Stored data entries:
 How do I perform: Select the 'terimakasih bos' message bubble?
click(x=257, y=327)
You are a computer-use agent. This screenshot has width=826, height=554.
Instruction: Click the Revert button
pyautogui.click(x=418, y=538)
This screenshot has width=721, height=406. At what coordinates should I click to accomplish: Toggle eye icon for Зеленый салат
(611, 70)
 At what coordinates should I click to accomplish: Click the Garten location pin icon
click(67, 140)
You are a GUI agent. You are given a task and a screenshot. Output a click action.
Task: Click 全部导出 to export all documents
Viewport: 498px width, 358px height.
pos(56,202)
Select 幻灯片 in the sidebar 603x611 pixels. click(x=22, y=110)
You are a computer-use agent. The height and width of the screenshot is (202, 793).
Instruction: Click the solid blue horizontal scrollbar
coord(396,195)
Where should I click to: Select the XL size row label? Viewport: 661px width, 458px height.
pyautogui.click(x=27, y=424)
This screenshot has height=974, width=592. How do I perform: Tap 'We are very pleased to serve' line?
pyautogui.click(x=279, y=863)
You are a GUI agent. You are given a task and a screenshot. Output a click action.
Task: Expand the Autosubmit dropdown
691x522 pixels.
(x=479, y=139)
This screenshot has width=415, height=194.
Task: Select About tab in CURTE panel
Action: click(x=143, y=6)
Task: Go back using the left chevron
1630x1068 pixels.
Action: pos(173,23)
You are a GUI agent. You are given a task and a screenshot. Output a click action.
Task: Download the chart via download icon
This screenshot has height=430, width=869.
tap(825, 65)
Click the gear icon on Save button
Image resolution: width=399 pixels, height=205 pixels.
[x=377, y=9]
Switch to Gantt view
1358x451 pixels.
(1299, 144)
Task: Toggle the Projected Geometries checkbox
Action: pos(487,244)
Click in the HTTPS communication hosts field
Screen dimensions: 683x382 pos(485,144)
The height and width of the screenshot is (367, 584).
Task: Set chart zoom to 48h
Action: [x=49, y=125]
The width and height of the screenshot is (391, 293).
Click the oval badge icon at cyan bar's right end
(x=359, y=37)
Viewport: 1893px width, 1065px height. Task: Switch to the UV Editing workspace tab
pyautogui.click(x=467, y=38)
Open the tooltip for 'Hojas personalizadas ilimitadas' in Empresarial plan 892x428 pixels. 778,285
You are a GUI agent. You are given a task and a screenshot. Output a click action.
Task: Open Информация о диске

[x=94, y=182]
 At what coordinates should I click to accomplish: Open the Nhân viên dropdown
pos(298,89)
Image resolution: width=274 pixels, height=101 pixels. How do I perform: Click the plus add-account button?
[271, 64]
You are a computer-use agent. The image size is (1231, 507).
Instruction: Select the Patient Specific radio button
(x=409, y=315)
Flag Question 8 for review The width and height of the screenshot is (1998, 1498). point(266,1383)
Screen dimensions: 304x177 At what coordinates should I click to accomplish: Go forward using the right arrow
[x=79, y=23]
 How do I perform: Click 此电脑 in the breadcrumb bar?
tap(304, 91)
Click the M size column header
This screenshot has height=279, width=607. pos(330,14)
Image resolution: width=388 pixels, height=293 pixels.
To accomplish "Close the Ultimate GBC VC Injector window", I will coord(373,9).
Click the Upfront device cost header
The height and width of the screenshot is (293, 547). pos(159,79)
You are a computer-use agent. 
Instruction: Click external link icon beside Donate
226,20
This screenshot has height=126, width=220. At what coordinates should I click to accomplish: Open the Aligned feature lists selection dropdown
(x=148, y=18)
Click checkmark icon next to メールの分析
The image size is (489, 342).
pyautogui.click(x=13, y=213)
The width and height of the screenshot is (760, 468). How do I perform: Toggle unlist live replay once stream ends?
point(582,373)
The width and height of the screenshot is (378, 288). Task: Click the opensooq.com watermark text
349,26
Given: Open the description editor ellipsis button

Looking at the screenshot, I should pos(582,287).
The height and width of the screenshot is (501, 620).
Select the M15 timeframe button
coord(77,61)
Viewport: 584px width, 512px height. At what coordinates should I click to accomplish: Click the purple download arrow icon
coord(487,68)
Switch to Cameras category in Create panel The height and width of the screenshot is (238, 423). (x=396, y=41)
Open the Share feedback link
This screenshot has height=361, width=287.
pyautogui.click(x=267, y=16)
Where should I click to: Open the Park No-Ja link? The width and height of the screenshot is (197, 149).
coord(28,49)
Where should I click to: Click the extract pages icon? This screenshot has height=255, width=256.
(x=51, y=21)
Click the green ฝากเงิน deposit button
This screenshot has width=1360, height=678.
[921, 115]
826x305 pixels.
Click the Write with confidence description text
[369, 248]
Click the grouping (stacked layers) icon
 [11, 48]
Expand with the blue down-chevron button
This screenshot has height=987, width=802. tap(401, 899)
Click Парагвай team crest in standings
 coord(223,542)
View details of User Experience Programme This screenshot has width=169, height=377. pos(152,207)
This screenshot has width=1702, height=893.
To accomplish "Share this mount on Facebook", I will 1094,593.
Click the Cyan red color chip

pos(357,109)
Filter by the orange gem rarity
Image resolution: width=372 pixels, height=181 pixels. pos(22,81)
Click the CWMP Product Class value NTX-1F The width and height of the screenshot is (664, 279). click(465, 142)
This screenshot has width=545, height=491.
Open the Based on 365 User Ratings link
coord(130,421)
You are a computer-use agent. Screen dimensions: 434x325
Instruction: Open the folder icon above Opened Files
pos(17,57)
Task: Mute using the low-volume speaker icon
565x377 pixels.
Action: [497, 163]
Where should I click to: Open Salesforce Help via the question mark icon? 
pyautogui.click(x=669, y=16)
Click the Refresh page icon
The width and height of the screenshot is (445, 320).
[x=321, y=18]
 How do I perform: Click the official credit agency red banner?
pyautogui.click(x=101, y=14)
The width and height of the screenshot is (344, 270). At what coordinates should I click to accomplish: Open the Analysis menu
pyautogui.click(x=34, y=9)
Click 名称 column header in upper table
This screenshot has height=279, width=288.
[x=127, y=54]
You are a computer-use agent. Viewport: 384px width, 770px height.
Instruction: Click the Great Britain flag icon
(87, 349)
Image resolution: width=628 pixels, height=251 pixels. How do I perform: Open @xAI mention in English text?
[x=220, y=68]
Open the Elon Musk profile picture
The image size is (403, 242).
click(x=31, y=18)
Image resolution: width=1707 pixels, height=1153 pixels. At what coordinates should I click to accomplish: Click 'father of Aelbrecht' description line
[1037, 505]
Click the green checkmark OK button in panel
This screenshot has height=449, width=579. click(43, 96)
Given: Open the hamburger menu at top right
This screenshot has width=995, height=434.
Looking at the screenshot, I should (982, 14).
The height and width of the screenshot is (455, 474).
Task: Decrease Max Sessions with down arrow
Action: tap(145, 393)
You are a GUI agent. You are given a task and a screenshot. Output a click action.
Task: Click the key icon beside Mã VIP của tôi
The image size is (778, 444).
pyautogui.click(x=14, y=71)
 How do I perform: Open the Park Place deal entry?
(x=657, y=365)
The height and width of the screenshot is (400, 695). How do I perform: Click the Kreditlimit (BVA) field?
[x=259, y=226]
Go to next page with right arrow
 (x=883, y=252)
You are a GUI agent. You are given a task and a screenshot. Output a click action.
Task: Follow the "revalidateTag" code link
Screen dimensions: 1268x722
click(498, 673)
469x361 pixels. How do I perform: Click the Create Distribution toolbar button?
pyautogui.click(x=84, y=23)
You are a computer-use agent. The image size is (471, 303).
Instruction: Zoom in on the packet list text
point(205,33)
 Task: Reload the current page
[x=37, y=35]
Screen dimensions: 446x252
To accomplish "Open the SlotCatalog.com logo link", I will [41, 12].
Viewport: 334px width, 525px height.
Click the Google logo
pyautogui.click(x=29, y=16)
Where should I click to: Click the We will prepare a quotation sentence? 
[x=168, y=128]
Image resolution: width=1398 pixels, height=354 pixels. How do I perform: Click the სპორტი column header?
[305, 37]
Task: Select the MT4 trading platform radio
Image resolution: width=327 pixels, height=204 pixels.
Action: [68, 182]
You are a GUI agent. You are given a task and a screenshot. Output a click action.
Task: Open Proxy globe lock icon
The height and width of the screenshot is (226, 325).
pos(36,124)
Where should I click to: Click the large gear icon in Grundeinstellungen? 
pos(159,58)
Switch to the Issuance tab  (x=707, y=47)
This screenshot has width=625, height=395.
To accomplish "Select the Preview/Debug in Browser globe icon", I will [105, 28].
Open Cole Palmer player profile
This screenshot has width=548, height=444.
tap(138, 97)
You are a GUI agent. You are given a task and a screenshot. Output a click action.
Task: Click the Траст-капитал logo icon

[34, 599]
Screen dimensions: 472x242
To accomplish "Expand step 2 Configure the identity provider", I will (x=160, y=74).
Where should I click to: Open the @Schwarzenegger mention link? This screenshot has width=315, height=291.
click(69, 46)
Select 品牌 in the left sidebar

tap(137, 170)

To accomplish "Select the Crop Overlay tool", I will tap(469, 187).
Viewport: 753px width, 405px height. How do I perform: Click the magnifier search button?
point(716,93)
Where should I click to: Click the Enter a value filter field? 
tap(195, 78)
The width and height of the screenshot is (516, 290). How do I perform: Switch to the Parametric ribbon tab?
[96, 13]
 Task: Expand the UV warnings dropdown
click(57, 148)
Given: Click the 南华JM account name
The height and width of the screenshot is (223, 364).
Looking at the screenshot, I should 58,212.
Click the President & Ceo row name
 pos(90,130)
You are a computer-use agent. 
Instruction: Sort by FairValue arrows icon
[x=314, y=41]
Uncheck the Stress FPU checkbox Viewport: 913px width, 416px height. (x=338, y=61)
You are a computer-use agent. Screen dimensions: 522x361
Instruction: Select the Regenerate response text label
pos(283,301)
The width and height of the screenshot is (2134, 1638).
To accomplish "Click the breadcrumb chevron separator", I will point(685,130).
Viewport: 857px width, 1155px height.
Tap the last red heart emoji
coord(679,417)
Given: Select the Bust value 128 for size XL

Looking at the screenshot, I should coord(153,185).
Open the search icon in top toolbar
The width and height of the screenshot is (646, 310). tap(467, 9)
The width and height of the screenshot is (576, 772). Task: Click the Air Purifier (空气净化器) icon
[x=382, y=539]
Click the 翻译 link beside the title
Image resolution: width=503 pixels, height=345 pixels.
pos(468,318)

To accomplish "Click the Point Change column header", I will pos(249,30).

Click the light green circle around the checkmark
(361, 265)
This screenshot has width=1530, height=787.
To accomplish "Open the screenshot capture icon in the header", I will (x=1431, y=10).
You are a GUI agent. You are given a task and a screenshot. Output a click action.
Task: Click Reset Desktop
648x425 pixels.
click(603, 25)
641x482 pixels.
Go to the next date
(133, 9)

**Brief:** Can you repeat, word for word, every line above from the one containing "Instruction: Zoom in on the packet list text" down to the one containing "Switch to the Issuance", including both?

**Response:**
Instruction: Zoom in on the packet list text
point(205,33)
 Task: Reload the current page
[x=37, y=35]
Screen dimensions: 446x252
To accomplish "Open the SlotCatalog.com logo link", I will [41, 12].
Viewport: 334px width, 525px height.
Click the Google logo
pyautogui.click(x=29, y=16)
Where should I click to: Click the We will prepare a quotation sentence? 
[x=168, y=128]
Image resolution: width=1398 pixels, height=354 pixels. How do I perform: Click the სპორტი column header?
[305, 37]
Task: Select the MT4 trading platform radio
Image resolution: width=327 pixels, height=204 pixels.
Action: [68, 182]
You are a GUI agent. You are given a task and a screenshot. Output a click action.
Task: Open Proxy globe lock icon
The height and width of the screenshot is (226, 325).
pos(36,124)
Where should I click to: Click the large gear icon in Grundeinstellungen? 
pos(159,58)
Switch to the Issuance tab  (x=707, y=47)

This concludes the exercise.